Para se ter uma ideia da importância desta
lei e de seu impacto na melhoria da qualidade de vida da população, o
censo agropecuário de 1950 aponta que os pequenos camponeses com
extensões menores de 3,5 hectares – a maioria deles na qualidade de
simples arrendatários – representavam 72% da soma dos produtores
agrícolas, possuindo em seu conjunto somente 9% da superfície total das
terras. Por outro lado, 2% dos proprietários concentravam 78% das
terras. Um ano e meio após a aplicação da reforma agrária, um quarto das
terras já havia sido distribuída conforme os critérios de “função
social” da propriedade, começando a virar a página da “dependência
semicolonial e semifeudal”.
Toriello Garrido frisa que em janeiro
de 1953 a administração dos Estados Unidos sofreu uma transformação que
resultou “catastrófica” para o conjunto dos nossos países: “a temida
ascensão do Partido Republicano, símbolo da ‘má vizinhança’, expressa,
em detrimento da América, em múltiplos atropelos e intervenções
constantes, e sintetizada na política de big stick (grande porrete) e na
‘diplomacia do dólar’, característica da ação insolente e obscena do
imperialismo”. “As cabeças visíveis da nova administração republicana
foram: o presidente general Dwight Eisenhower; o vice-presidente,
Richard Nixon; o secretário de Estado, John Foster Dulles, e o chefe da
CIA, seu irmão, Allan Dulles. Os dois poderosos irmãos Dulles eram
membros da firma de advogados Sullivan & Cronwell há muitíssimos
anos. O próprio John Foster Dulles havia redigido os contratos de 1930 e
1936 entre a United Fruit Corporation e o regime de Ubico. Para a
subsecretaria de Assuntos Interamericanos foi nomeado John Moore Cabot.

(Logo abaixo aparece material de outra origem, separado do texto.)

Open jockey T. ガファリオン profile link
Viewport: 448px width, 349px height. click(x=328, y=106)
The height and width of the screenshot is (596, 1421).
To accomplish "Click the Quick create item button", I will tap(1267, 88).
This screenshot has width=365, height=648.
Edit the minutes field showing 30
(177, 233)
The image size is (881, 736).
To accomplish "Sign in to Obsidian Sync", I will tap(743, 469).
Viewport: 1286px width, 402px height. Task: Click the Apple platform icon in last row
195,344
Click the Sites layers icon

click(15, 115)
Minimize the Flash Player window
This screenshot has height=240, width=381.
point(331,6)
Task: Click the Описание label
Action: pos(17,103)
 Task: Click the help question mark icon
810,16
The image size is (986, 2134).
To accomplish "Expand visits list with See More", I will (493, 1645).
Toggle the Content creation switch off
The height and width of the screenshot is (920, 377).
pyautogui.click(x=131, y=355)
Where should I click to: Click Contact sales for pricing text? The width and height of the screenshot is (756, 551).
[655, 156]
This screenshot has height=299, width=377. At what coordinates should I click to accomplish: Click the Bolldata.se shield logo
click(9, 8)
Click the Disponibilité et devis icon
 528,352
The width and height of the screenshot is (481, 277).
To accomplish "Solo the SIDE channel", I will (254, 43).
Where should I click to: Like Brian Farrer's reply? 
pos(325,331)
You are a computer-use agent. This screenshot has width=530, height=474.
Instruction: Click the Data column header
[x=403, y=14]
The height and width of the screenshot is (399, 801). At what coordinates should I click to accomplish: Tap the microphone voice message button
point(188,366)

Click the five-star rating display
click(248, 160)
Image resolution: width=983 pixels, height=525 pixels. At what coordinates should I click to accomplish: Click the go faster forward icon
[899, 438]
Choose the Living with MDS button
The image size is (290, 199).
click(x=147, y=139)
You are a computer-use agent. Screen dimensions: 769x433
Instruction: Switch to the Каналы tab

Como chefe da delegação permanente dos Estados Unidos ante as Nações
Unidas, foi designado seu primo Henry Cabot Lodge, ambos membros dos
Cabot, de Boston, onde está a sede do império da banana, e a família
Cabot tem estado desde há muitíssimo tempo ligada intimamente aos
interesses da UFCO. Em Boston, há um ditado popular a propósito destas
famílias: ‘Os Lodge somente falam com os Cabot e os Cabot somente com
Deus’. A este respeito não seria para nós nenhum enigma perguntar-nos
com quem falariam agora os Cabot Lodge; naturalmente, com a UFCO”.
Em
tempo de “fundos abutres”, de drones e financeirização à escala
planetária, soa mais do que atual o questionamento feito há seis décadas
por Toriello: “Quem é o árbitro que pode determinar quando a
intervenção é justa e se realiza sobre princípios morais e jurídicos
inquestionáveis e quando, pelo contrário, persegue propósitos
imperialistas?...Frequentemente se esquece que alguns ‘investidores‘ são
a principal causa do atraso em que alguns países se encontram”.